Asked what alternative approach his party would have taken had they been in power, Skarphéðinsson added: “It doesn’t matter if we’re talking about water, geothermal heat, fish or anything else. The principle is the same, and our policies are consistent: the natural resources of Iceland should belong to everyone in the country and all laws relating to the right of individuals to exploit those resources should be temporary and have a clearly defined sunset clause.”
Skarphéðinsson is far from being alone in his concerns. A conference and resolution entitled Water for Everyone was endorsed by 14 different organisations and associations, including the National Church, the Icelandic Teacher’s Association, the Icelandic Human Rights Office and major labour unions such as ASÍ, SÍB and BSRB.
Of course, the church is working the environmental angle at a time when few of its other policies are likely to garner widespread support or positive attention. And it’s not entirely surprising that a labour union such as BSRB would be opposed to the government on an issue like this, especially because their chairman, Ögmundur Jónasson, also happens to be an MP for the Leftist-Greens.
At the height of the controversy, some felt he and the Leftist-Greens were leading the charge and forcing the issue out into a public debate. Jónasson, though, told the Grapevine he couldn’t take credit. “It was the nation that drove this issue forward. It was the people who wouldn’t let it slide. People woke up and realised the seriousness of what was happening; that our water was being put up for sale. We answered the call for action by filibustering the parliamentary debate, but we did it in a fair, factual and rational way,” said Jónasson.
According to Jónasson, and in fact quite a number of other vocal opponents of the proposed water bill, the government simply isn’t keeping up with the times. While the world around us is abuzz with concepts like conservation and sustainability, they say, exploitation is the order of the day in Iceland.

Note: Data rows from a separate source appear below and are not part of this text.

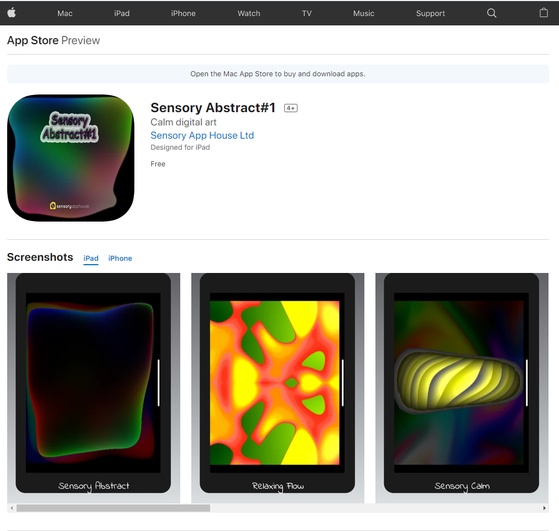The image size is (559, 531).
Task: Click the Sensory Abstract#1 app icon
Action: tap(71, 158)

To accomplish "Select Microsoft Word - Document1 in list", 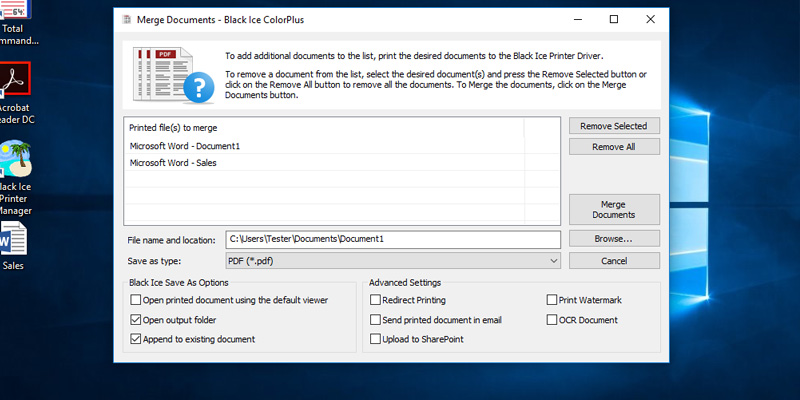I will pyautogui.click(x=185, y=146).
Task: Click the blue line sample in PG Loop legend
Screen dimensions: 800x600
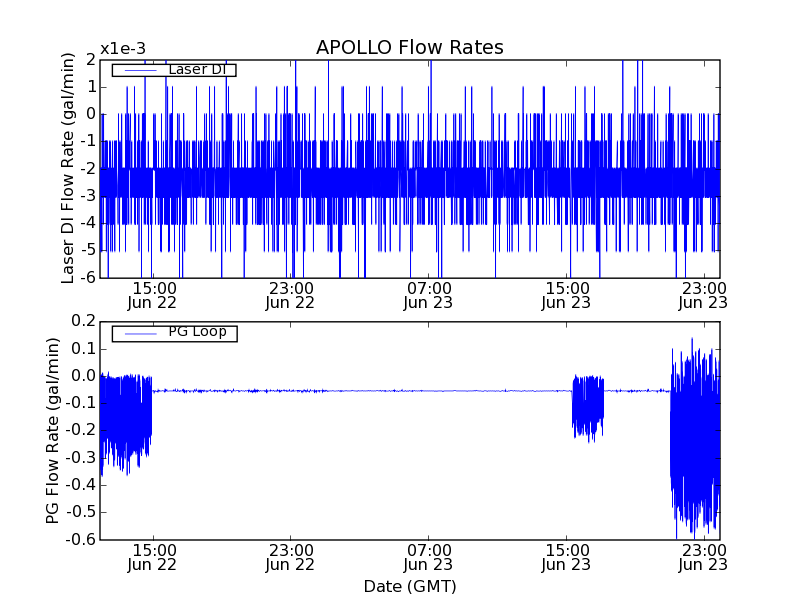Action: 137,333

They have a point about the international community. From its 2002 declaration that water was a human right to the more recent establishment of a much-hyped World Water Forum, the United Nations and related NGOs have both adapted to and helped shape a new worldwide discourse on water as a vital resource. We’ve all heard futuristic speculation about water becoming the new oil, or the ominous prediction that the next world war will be fought over access to water. What not everyone realises is the imminence and inevitability of the water crisis.
According to the United Nations, the availability of clean drinking water will decrease by at least 30 percent in the next two decades. In South America, attempts to privatise water in the face of rising demand and a faltering supply have already resulted in violence and widespread social unrest such as the Cochabamba protests that shook Bolivia for the first four months of the year 2000. There, corrupt officials had effectively sold off the country’s water rights to foreign investors for a pittance, resulting in huge price increases for clean drinking water and a dramatic decline in living standards amongst the poor.
No one is suggesting water prices in Iceland are about to rise to unreasonable levels, or that we as a people wouldn’t be able to shoulder the burden of one more outrageous bill at the end of the month. But worldwide, supplies are already running low while the global population booms. When there are already millions of people out there desperate enough for drinking water to risk life and limb in violent street protests against an authoritarian government and a powerful multinational corporation, it should probably make you pause and think twice before permanently handing over the tap to the highest bidder. If you believe the government, though, we already did that in 1923.